TS Spivet film Kyle Catlett

The Young And Prodigious T.S. Spivet

There is a message here and a comment (gun control, emotion vs. logic, perceptions of the USA- old vs. new, East vs. West etc), it certainly feels like it wants to be saying something, but what that may be is impossible to tell as it is swamped by tangents and visual trickery. 

Directed by Jean-Pierre Jeunet

Starring Kyle Catlett, Helena Bonham Carter, Judy Davis

T.S. Spivet (Kyle Catlett) is a prodigy, born with an understanding and a curiosity that pushes him towards scientific endeavour. He is also a 10 year old boy, trapped on a ranch in Montana and struggling with his family after a tragic accident claims the life of his twin brother. When he invents a perpetual motion machine (at least until the magnets degrade in 400 years time) TS is launched on an adventure, to travel by himself across America to receive a reward from the Smithsonian.

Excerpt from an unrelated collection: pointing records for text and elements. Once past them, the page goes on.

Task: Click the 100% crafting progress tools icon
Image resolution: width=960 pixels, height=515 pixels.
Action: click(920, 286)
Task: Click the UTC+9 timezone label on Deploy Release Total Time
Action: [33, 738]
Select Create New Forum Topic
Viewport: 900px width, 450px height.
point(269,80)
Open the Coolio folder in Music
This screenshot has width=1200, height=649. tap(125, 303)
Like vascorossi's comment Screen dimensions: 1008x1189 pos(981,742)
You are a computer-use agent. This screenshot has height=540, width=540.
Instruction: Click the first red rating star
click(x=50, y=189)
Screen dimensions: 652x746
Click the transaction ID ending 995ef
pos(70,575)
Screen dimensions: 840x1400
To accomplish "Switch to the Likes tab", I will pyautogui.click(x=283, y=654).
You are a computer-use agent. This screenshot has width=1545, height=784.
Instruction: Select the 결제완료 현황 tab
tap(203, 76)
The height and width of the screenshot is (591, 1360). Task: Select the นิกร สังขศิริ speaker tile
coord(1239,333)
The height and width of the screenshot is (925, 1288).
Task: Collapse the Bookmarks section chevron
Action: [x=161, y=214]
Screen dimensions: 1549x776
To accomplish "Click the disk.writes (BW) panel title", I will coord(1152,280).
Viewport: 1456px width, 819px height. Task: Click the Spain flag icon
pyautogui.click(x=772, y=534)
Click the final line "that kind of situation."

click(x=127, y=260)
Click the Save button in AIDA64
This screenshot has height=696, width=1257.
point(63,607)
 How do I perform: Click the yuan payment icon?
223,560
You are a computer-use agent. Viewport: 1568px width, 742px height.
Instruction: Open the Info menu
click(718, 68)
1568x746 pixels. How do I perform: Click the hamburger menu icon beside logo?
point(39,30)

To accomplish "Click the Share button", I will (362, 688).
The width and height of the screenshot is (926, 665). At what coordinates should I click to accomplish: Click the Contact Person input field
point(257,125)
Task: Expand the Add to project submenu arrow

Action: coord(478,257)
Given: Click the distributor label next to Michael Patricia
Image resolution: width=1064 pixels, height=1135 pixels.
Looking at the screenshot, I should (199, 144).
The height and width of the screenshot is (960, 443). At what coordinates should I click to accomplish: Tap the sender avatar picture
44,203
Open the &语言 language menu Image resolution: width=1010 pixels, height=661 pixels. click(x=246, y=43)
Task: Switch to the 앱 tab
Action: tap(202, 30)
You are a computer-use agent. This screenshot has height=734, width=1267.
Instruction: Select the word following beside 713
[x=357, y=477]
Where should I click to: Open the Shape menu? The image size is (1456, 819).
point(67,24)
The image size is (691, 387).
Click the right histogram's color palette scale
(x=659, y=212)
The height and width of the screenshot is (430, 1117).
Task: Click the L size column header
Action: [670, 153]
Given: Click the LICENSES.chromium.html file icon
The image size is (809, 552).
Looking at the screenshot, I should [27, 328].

At some stage along the line The Young And Prodigious T.S. Spivet is drowned by its own whimsy. There is a message here and a comment (gun control, emotion vs. logic, perceptions of the USA- old vs. new, East vs. West etc), it certainly feels like it wants to be saying something, but what that may be is impossible to tell as it is swamped by tangents and visual trickery. It is a similar trick that director Jean-Pierre Jeunet previously used in Amelie, but whereas there it felt like a method to guide you into the whimsy of the character, here it can be more distracting, as the film consists predominantly of sideline diatribes and flashbacks. This often feels forced, disrupting the pacing and causing this movie to drag through its 105 minute running time. With such a flimsy story anyway, exactly the kind of tale you would expect for the allegorical children’s story it frames itself as, the whole thing ends up feeling both slight and muddled. T.S. Spivet neither has enough strength of message to make a lasting impression on its audience, or a gentle enough flow to produce an enjoyable journey.

This is not to say that The Young And Prodigious T.S. Spivet is entirely a failure. Jeunet is such a strong visual stylist that there is much of merit here. The film is breathtakingly shot, with a rich colour palette that throws you into fantasy Americana from the very beginning. The various asides and diatribes from T.S. are entertaining and visually inventive in there own right. To match this rich palette the performances are equally colourful, aimed at caricature rather than realism. Kyle Catlett is generally po-faced and controlled as the title character, Helena Bonham Carter is clinical and flighty, Judy Davis mugs up her petty avarice for the camera, and Callum Keith Rennie might have very well stepped out of an old Marlborough add to play Spivet’s cowboy father. All spot on for the story book feel.

Rather it is the overall product that doesn’t hang together well, as if too much effort was placed in each individual piece, without looking at how the whole is shaped. Hence what should be a flight of fancy feels somewhat leaden. The result is a noble attempt that just can’t quiet make it off the drawing board.